The UKIP party chairman in the constituency where leader Nigel Farage hopes to become an MP has said he "deeply regretted" his past membership of the National Front.
Martyn Heale, now a county councillor for UKIP in Kent, was a member of the far right organisation in the 1970s, but he insists he is not racist.
He also told the BBC it was "really depressing" to be reminded of his past.
Mr Farage confirmed he would seek selection in Thanet South in August.
Mr Heale has been a member of UKIP for more than a decade, and prior to that was a Conservative activist for almost 20 years.
He acknowledged that in the late 70s he was an active member of the National Front for more than a year.
Councillor Heale did not want to do a broadcast interview, but told BBC political correspondent Chris Mason: "I obviously regret what I did."
"It is really depressing," he added, to be reminded of his past.

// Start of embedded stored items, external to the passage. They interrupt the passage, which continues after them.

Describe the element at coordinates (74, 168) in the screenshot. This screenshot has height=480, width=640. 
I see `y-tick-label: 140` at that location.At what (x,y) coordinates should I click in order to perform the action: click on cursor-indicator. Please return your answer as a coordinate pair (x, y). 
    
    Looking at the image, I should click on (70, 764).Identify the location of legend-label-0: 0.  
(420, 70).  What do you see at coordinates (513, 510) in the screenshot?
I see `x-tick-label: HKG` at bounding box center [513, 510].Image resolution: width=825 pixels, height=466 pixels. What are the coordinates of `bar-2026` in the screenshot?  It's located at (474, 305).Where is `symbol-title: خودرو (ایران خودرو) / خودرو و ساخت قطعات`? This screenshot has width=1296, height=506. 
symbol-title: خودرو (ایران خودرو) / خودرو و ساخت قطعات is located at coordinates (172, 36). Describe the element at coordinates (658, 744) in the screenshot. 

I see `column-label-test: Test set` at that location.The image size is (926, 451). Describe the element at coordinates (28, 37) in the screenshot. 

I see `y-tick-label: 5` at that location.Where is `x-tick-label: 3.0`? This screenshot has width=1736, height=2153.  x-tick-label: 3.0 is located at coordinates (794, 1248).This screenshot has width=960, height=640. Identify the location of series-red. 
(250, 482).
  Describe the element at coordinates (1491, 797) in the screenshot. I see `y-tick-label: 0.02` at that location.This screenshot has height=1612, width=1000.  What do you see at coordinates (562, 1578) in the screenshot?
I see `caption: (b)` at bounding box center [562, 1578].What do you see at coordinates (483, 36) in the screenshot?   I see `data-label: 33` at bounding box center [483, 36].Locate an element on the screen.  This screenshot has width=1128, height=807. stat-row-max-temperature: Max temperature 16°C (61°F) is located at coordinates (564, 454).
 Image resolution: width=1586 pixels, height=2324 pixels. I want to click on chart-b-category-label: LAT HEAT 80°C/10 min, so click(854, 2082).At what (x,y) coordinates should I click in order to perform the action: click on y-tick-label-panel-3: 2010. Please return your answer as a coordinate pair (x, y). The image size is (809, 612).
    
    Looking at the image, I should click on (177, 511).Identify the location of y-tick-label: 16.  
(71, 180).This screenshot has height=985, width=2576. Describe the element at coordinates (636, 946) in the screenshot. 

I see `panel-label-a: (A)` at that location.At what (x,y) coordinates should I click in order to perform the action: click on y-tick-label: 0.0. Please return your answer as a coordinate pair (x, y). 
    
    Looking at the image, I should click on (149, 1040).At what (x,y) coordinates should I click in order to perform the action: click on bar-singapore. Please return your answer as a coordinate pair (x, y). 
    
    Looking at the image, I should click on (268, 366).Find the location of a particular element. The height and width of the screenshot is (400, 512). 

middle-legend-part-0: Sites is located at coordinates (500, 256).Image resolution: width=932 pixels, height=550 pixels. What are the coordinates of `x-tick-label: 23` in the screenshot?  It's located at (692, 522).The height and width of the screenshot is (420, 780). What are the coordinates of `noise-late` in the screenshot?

Mr Heale acted as Mr Farage's election agent in 2005 when the UKIP leader ran, unsuccessfully, for Parliament in Thanet South.
A spokesman for UKIP said Mr Heale had been a party member for several years before the ban on former members of far right organisations was brought in.
To expel him "would be contrary to natural justice", he said.
Mr Farage, who was born in Kent, has represented south-east England in the European Parliament since 1999.
South Thanet is currently held by the Conservative MP Laura Sandys, who was elected in 2010 and has a majority of 7,617.
She is standing down and the Tories have chosen a founding member of UKIP and former leader of the party, Craig MacKinlay, as their candidate.